Often while working on an app you might need to make a particular section cover the whole viewport of the user’s device. This is easily achieved by setting the height of the display to 100vh
. This simply means 100 percent of the viewport height. In fact there are several viewport units you can play with as well.
Sometimes, however, what you want to display as full viewport height is not the only thing you want on the viewport at a point in time. Take for instance if you want to display a navigation bar on a landing page, and on the rest of the viewport you want to display a nice hero section.

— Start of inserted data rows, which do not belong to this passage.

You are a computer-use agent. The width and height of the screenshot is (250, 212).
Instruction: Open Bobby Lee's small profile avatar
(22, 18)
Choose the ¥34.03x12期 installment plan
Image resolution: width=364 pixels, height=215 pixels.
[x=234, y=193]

Taking the approach of just setting the hero section’s height to 100vh
would help to an extent, but it is not exactly what you need to do.
.hero {
height: 100vh;
}
This would work but there would be some sections of the hero that would still be below the fold. Precisely, in our case, the part of the hero section that would be below the fold would have the height of the navbar. It will still have that annoying small scroll area just below, something like this:
See Codepen here: https://codepen.io/CEO_ehis/full/ZEbZmeZ
We need a way to set our hero’s height as the height of the remaining visible part of the viewport. Enter CSS calc()
function
CSS Calc() function
The calc()
function in CSS let’s you perform calculations when specifying property values. In our case we need to subtract the height of our navbar from the height of the viewport.
.hero {
height: calc(100vh - 70px); /* 100px is the height of the navbar */
}
See the full demo for this blog post here: https://codepen.io/CEO_ehis/pen/dyYmJQr
Thanks for reading.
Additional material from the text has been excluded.